- Investigadores de Penn State han desarrollado un chip 3D monolítico que funciona completamente con luz ambiental sin utilizar baterías.
- El chip apila energía fotovoltaica de silicio, lógica complementaria MoS₂/WSe₂ y sensores químicos de grafeno con una diferencia de ~50 nm entre sí.
- El desarrollo también abre la puerta a circuitos 2D más grandes que incorporen parte de la misma filosofía de diseño en el futuro.
La investigación de la Universidad Penn State ha producido un avance interesante en ingeniería, al crear un circuito integrado compacto que funciona enteramente con energía solar.
El IC, que evita por completo las baterías, tiene como objetivo realizar cálculos y ser capaz de detectar los químicos a su alrededor recolectando la energía solar disponible, todo apilado exclusivamente en diferentes matrices.
La medida se produce mientras los ingenieros continúan lidiando con la necesidad de sistemas de computación de vanguardia y de IoT duraderos y versátiles, muchos de los cuales se implementan en ubicaciones remotas o de difícil acceso, lo que dificulta, si no a veces imposibilita, los cambios de batería.
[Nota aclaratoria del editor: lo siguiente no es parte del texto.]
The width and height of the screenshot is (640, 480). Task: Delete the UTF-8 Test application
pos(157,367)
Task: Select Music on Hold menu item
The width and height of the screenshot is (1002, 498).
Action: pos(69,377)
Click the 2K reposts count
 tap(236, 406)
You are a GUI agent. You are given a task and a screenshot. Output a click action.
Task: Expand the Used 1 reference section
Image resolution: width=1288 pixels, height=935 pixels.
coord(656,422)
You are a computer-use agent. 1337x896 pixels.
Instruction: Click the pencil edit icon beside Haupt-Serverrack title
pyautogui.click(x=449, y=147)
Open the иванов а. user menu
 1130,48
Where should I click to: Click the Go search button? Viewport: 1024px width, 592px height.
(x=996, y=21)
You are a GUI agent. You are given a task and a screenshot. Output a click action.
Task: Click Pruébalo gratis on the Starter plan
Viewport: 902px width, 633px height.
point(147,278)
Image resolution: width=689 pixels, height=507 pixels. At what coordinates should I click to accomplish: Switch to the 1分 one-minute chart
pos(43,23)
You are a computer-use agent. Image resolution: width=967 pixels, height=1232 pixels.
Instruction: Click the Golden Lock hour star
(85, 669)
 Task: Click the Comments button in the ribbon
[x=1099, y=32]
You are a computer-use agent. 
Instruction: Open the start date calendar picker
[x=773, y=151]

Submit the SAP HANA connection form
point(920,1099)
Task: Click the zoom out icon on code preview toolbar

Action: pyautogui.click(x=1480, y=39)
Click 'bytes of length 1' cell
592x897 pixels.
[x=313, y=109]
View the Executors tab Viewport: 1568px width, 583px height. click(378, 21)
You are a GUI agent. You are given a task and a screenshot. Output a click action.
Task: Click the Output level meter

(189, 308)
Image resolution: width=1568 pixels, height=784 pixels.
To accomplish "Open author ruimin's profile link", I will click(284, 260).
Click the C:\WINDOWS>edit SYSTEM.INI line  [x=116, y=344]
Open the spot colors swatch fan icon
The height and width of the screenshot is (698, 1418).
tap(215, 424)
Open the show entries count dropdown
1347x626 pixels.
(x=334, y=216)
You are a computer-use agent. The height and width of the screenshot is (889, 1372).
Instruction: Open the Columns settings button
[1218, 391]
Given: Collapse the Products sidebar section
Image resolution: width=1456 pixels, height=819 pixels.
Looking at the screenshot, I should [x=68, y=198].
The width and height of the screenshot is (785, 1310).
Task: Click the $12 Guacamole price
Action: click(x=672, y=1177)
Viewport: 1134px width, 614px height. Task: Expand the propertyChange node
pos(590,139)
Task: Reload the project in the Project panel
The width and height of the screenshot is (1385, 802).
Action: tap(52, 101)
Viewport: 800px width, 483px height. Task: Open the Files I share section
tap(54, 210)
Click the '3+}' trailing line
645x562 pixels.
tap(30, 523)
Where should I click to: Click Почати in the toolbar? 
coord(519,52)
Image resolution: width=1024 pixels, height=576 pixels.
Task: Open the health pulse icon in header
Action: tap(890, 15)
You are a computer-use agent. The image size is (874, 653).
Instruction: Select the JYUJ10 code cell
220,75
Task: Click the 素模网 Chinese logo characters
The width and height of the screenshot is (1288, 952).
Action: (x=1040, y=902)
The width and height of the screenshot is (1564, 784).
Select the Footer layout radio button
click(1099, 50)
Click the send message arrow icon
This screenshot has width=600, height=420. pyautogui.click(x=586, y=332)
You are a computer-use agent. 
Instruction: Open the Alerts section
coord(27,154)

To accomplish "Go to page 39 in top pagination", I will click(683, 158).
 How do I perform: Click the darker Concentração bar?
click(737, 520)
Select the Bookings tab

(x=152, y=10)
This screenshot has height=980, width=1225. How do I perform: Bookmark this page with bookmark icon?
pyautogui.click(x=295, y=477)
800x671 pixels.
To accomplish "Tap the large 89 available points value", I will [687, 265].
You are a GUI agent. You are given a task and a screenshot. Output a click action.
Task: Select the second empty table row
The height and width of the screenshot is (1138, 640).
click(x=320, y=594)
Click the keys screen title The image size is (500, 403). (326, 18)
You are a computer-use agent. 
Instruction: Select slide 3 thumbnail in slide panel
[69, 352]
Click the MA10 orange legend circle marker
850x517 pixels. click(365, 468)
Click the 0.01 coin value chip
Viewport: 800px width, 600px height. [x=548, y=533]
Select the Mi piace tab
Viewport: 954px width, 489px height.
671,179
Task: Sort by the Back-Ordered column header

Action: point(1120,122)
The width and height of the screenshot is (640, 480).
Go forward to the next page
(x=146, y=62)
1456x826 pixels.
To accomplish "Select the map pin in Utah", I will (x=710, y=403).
Una solución apilada verticalmente centrada en la energía solar
Los dispositivos electrónicos sin baterías que dependen de energías renovables están cada vez más en el punto de mira a medida que los ingenieros, las partes interesadas y los consumidores buscan dichos dispositivos para satisfacer las crecientes demandas del mercado.
Lo que hace que el equipo de investigación en el desarrollo de Penn State sea único es que ha intentado abordar lo que la electrónica convencional no ha logrado hasta ahora: reducir las pérdidas invirtiendo en una estructura que evite efectivamente una parte significativa de los requisitos de área de la placa, la potencia y las pérdidas de retardo de los cables que son útiles para tales dispositivos.
El chip utiliza dos tipos de materiales semiconductores (MoS₂ y WSe₂), un módulo fotovoltaico de silicio y sensores basados en grafeno, y lo hace apilando verticalmente tres capas.
Los sensores basados en grafeno en la parte superior responden a los fluidos que se les colocan, enviando señales eléctricas que se procesan en la capa lógica intermedia, que alberga la capa semiconductora, mientras que el módulo fotovoltaico de silicio en la parte inferior convierte la luz ambiental en electricidad para generar energía.
“Hemos demostrado que los materiales heterogéneos (silicio, grafeno, MOS)2 y WSE2– Puede integrarse de forma única en tres dimensiones para crear un sistema informático y de detección autoalimentado. Esto es diferente a colocar chips individuales uno al lado del otro o conectarlos externamente. Demostramos que la detección, la computación y la recolección de energía se pueden acercar a la nanoescala, lo que puede reducir la huella, la longitud de interconexión y la pérdida de energía”, dijo Saptarshi Das, uno de los autores del documento del método.
Si bien la medida en sí documenta un pequeño chip especialmente diseñado, tiene implicaciones interesantes para el futuro, donde circuitos más grandes podrían usar el diseño como un componente básico para las necesidades de IoT, especialmente en entornos remotos donde las baterías pueden ser difíciles de reemplazar, lo que convierte la funcionalidad en el centro del escenario incluso para circuitos de nanoescala de bajo consumo.